After FERC proposed a landmark, nearly $1 billion penalty for American Efficient’s apparently bogus programs in PJM and MISO, MISO conducted an audit of all energy efficiency resources offered in the 2025/26 Planning Resource Auction. Brigham said staff found that a “significant portion” of the resources were offered into the auction while already being accounted for in LSEs’ coincident peak load forecast.  

MISO’s tariff stipulates that energy efficiency resources cannot qualify to be auctioned off when they’re already reflected in the RTO’s peak load forecast.  

The RTO said it confirmed with local distribution companies that “all savings derived from state-mandated energy efficiency programs are included in their coincident peak forecasts.” 

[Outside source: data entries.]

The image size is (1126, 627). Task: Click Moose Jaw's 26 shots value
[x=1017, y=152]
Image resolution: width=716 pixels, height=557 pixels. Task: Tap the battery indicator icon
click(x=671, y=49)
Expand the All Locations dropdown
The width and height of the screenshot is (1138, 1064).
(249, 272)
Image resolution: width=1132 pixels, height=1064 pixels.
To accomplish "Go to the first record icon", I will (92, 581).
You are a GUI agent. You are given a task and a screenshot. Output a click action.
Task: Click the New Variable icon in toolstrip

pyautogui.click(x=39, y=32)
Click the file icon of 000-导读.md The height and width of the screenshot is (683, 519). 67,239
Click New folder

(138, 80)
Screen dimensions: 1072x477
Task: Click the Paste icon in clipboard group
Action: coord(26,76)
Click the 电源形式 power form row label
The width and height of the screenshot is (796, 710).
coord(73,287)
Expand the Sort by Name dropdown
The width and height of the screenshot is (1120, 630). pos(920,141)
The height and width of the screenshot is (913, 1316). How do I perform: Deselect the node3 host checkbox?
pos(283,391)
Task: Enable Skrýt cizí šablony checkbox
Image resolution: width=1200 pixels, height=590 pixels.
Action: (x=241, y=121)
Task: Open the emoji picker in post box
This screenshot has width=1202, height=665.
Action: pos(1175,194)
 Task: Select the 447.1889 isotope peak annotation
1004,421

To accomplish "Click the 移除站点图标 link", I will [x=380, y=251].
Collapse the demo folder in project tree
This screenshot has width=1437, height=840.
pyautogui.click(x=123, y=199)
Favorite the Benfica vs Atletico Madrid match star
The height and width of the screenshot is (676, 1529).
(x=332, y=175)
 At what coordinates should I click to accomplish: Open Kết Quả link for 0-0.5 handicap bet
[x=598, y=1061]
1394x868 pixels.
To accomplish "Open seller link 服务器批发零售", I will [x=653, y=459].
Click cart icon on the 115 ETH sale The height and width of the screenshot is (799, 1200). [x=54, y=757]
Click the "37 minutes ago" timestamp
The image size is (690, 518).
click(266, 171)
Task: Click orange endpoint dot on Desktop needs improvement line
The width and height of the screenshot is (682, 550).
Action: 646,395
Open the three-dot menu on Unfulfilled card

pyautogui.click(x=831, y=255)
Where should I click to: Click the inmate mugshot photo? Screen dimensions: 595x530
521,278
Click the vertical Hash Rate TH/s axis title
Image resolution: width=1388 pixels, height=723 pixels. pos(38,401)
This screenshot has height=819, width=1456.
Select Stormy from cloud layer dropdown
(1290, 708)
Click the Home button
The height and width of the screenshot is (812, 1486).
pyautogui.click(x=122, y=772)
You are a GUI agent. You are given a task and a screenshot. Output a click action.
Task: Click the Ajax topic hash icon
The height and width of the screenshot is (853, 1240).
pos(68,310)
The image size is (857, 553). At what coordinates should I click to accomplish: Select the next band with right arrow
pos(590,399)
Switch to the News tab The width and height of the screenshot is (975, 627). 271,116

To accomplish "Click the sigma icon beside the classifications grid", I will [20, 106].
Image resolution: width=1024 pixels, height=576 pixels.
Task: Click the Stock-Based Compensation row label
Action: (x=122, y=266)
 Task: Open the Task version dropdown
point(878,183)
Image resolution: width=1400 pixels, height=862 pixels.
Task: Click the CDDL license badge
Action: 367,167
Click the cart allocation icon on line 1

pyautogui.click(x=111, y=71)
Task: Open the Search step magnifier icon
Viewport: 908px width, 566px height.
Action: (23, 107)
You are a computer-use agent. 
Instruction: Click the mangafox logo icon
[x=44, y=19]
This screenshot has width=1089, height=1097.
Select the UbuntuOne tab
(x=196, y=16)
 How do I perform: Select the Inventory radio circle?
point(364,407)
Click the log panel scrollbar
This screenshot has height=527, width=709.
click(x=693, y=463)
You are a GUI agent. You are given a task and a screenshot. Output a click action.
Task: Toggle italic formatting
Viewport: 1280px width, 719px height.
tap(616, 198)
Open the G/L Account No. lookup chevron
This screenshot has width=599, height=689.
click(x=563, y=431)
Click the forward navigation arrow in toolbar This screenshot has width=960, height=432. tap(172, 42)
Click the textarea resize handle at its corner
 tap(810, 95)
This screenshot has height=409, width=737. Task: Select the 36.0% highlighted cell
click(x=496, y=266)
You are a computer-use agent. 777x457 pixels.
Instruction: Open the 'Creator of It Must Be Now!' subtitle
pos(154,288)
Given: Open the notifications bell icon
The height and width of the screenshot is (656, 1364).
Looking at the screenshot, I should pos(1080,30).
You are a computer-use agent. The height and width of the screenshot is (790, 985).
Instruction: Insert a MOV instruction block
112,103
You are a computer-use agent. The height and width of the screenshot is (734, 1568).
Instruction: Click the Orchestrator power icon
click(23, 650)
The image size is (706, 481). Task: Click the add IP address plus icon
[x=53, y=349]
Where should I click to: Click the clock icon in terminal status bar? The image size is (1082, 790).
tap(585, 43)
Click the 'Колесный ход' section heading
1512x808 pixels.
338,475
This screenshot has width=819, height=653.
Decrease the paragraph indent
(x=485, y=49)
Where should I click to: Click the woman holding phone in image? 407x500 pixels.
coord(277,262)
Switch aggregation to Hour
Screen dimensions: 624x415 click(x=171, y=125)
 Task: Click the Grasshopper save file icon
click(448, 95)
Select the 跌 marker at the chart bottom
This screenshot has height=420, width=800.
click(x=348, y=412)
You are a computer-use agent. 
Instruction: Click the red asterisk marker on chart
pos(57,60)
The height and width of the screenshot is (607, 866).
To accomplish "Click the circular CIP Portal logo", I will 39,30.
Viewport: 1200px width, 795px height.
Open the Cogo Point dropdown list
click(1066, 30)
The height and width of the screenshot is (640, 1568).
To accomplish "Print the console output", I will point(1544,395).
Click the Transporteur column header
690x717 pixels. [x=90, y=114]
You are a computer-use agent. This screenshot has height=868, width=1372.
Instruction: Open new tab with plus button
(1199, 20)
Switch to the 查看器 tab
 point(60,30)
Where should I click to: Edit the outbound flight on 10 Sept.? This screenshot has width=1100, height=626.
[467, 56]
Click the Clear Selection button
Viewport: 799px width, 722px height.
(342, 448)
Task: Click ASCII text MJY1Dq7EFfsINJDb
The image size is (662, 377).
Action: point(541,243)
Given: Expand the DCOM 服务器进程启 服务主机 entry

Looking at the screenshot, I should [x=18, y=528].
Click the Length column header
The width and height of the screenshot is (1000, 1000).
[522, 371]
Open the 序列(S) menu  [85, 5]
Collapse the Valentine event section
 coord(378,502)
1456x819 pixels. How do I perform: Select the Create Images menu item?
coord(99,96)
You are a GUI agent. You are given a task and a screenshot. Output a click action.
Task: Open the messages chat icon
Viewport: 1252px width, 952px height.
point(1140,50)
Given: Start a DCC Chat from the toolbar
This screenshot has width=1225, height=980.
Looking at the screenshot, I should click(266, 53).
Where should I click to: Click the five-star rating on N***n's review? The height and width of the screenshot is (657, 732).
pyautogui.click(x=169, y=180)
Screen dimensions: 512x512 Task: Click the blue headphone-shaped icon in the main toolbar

Brigham said MISO also found some resources submitted incomplete information that fell short of MISO’s measurement and verification standards. 

“MISO is in the process of adjusting each resource’s accreditation and capacity payments,” he said.  

Monitor David Patton has long said MISO should consider discontinuing energy efficiency capacity payments. He has said the benefits of energy efficiency exist for customers with or without the benefit of the MISO markets.  

At the annual OMS Resource Adequacy Summit in Chicago, Patton said energy efficiency in the capacity markets “has been a bit of a debacle.”  

“I think it’s time we follow through,” Patton said again at the March 2025 Board Week in New Orleans, where he referenced PJM’s move to eliminate energy efficiency from its capacity market. He said energy efficiency isn’t a “legitimate” capacity product.  

“We really believe that energy efficiency serves no purpose in MISO markets,” fellow Monitor Carrie Milton said at a Jan. 16 Market Subcommittee meeting.